The fifth anniversary of the AML is a most suitable occasion for some stock-taking. The first five years have provided considerable experience with public and private enforcement. China’s immense and expanding economy ensures that firms engaged in global trade must take the AML seriously. Particularly for merger control, China is quickly acquiring the capacity to influence international competition law norms through the application of its own law.
The development of competition law in China has created a hunger for knowledge among academics, practitioners, and public officials about the AML’s origins, content, and application. This interest has inspired the publication of a fast-growing body of books on China’s antimonopoly system. A number of these volumes are exceptionally strong,[1] and other promising contributions are on the way.[2]
Amid the excellent modern commentary on the AML, China’s Anti-Monopoly Law – The First Five Years now stands atop the ladder. All observers with an interest in China’s competition law system will find that this book greatly enriches their understanding of China’s competition law system.
For several reasons, First Five Years will receive, and deserves, a broad readership. Five features of the book stand out. The first is the consistently superior quality of an exceedingly ambitious project. The book includes 27 essays authored by a total of 41 authors. In many instances, an undertaking of this scale suffers from unevenness in quality across the contributions. Reasonable expectations might lead a publisher to be pleased if half of the papers are superb, the rest are merely average, and only a handful are entirely forgettable. Through the skill and effort of its editors, Adrian Emch and David Stallibrass, First Five Years performs extremely well from the first essay through the last. This is a formidable achievement. The perspectives in each chapter typically are candid, fresh, and insightful. The extensive participation of Chinese authors, either writing their own chapters or collaborating with foreign specialists, ensures that the essays accurately portray China’s AML system’s broad conceptual architecture and its technical details. Foreign competition law experience is related in a manner that is meaningful to the Chinese context.
A second impressive contribution is the book’s examination of the institutional foundations of the Chinese competition law system. The first four chapters of the book are rich in history and political science, and they are worth the price of admission, alone. Huang Jong and Richean Zhiyan Li describe how the fragmentation of enforcement power among MOFCOM, NDRC, and SAIC have impeded the development of a “coherent antitrust policy.[3] Hao Qian sets out the antecedents of the AML and explains why China chose to distribute enforcement authority among three agencies.[4] Wendy Ng considers the aims that appear to have guided public enforcement against the backdrop of goals – a diverse array of objectives featuring some fundamental internal contradictions – that motivated the AML’s adoption.[5] Deng Fei and Gregory Leonard study how China’s economic conditions inform the AML’s application.[6] As a group, these introductory chapters supply necessary and enlightening context for understanding the AML’s current, and they set a valuable foundation for seeing how the Chinese system might evolve in the future.
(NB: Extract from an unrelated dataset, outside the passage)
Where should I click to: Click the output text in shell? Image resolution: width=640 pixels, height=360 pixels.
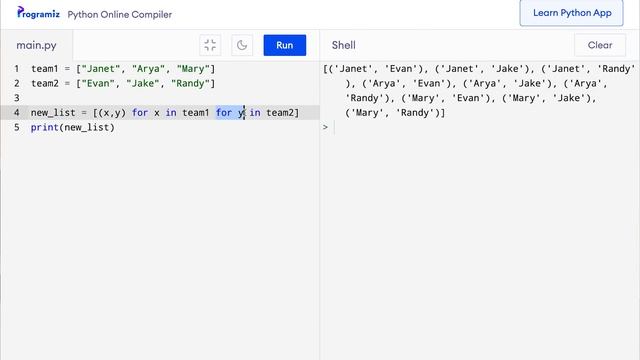(478, 91)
A third noteworthy element of First Five Years is its insightful treatment of important developments in doctrine and policy. The examination of traditional enforcement focal points typically goes beyond a mere recital of activity and present informative interpretations of actions or omissions in the public enforcement program. Good examples include the chapters on refusals to deal (and the lack of effort to date to apply this concept to expand competition in sectors controlled by state-owned enterprises);[7] vertical restraints;[8] supplier cartels and information exchanges among rivals;[9] dominant firm pricing strategies having exclusionary or exploitative effects;[10] and merger control and the treatment of joint ventures.[11] The book’s treatment of these subjects is remarkably current, given the lag the inevitably occurs between the completion and publication of manuscripts.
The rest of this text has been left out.